**Given instruction**
Reproduce the following lines verbatim, changing nothing.
[start Supplied data]
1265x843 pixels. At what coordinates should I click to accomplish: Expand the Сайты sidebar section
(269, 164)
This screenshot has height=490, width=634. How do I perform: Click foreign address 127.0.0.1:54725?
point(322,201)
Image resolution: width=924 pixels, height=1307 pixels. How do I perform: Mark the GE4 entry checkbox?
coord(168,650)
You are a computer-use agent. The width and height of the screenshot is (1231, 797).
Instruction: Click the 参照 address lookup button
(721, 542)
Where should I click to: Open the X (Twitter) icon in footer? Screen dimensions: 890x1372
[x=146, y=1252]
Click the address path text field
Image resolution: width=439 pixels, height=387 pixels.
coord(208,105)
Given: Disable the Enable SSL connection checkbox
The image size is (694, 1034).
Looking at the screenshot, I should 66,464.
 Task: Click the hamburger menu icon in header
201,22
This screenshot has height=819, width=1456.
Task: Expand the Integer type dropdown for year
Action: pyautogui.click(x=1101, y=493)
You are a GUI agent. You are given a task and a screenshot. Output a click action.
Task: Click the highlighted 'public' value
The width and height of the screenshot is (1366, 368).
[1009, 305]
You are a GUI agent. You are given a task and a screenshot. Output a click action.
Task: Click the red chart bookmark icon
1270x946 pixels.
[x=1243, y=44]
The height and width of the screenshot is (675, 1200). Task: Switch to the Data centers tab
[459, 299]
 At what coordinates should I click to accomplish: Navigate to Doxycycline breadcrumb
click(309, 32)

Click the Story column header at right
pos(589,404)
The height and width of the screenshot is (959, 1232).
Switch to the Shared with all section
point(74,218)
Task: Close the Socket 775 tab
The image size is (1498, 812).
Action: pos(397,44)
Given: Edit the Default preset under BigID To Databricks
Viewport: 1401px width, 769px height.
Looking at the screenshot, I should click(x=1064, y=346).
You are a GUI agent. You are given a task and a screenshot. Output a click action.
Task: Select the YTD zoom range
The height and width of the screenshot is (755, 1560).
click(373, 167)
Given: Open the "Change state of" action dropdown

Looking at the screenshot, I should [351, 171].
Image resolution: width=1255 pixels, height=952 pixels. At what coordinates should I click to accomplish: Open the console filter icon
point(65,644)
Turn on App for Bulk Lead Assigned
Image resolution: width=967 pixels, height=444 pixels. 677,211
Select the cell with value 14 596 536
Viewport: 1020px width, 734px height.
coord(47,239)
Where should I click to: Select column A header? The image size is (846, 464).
[end Supplied data]
**The solution**
1265x843 pixels. At what coordinates should I click to accomplish: Expand the Сайты sidebar section
(269, 164)
This screenshot has height=490, width=634. How do I perform: Click foreign address 127.0.0.1:54725?
point(322,201)
Image resolution: width=924 pixels, height=1307 pixels. How do I perform: Mark the GE4 entry checkbox?
coord(168,650)
You are a computer-use agent. The width and height of the screenshot is (1231, 797).
Instruction: Click the 参照 address lookup button
(721, 542)
Where should I click to: Open the X (Twitter) icon in footer? Screen dimensions: 890x1372
[x=146, y=1252]
Click the address path text field
Image resolution: width=439 pixels, height=387 pixels.
coord(208,105)
Given: Disable the Enable SSL connection checkbox
The image size is (694, 1034).
Looking at the screenshot, I should 66,464.
 Task: Click the hamburger menu icon in header
201,22
This screenshot has height=819, width=1456.
Task: Expand the Integer type dropdown for year
Action: pyautogui.click(x=1101, y=493)
You are a GUI agent. You are given a task and a screenshot. Output a click action.
Task: Click the highlighted 'public' value
The width and height of the screenshot is (1366, 368).
[1009, 305]
You are a GUI agent. You are given a task and a screenshot. Output a click action.
Task: Click the red chart bookmark icon
1270x946 pixels.
[x=1243, y=44]
The height and width of the screenshot is (675, 1200). Task: Switch to the Data centers tab
[459, 299]
 At what coordinates should I click to accomplish: Navigate to Doxycycline breadcrumb
click(309, 32)

Click the Story column header at right
pos(589,404)
The height and width of the screenshot is (959, 1232).
Switch to the Shared with all section
point(74,218)
Task: Close the Socket 775 tab
The image size is (1498, 812).
Action: pos(397,44)
Given: Edit the Default preset under BigID To Databricks
Viewport: 1401px width, 769px height.
Looking at the screenshot, I should click(x=1064, y=346).
You are a GUI agent. You are given a task and a screenshot. Output a click action.
Task: Select the YTD zoom range
The height and width of the screenshot is (755, 1560).
click(373, 167)
Given: Open the "Change state of" action dropdown

Looking at the screenshot, I should [351, 171].
Image resolution: width=1255 pixels, height=952 pixels. At what coordinates should I click to accomplish: Open the console filter icon
point(65,644)
Turn on App for Bulk Lead Assigned
Image resolution: width=967 pixels, height=444 pixels. 677,211
Select the cell with value 14 596 536
Viewport: 1020px width, 734px height.
coord(47,239)
Where should I click to: Select column A header? The image size is (846, 464).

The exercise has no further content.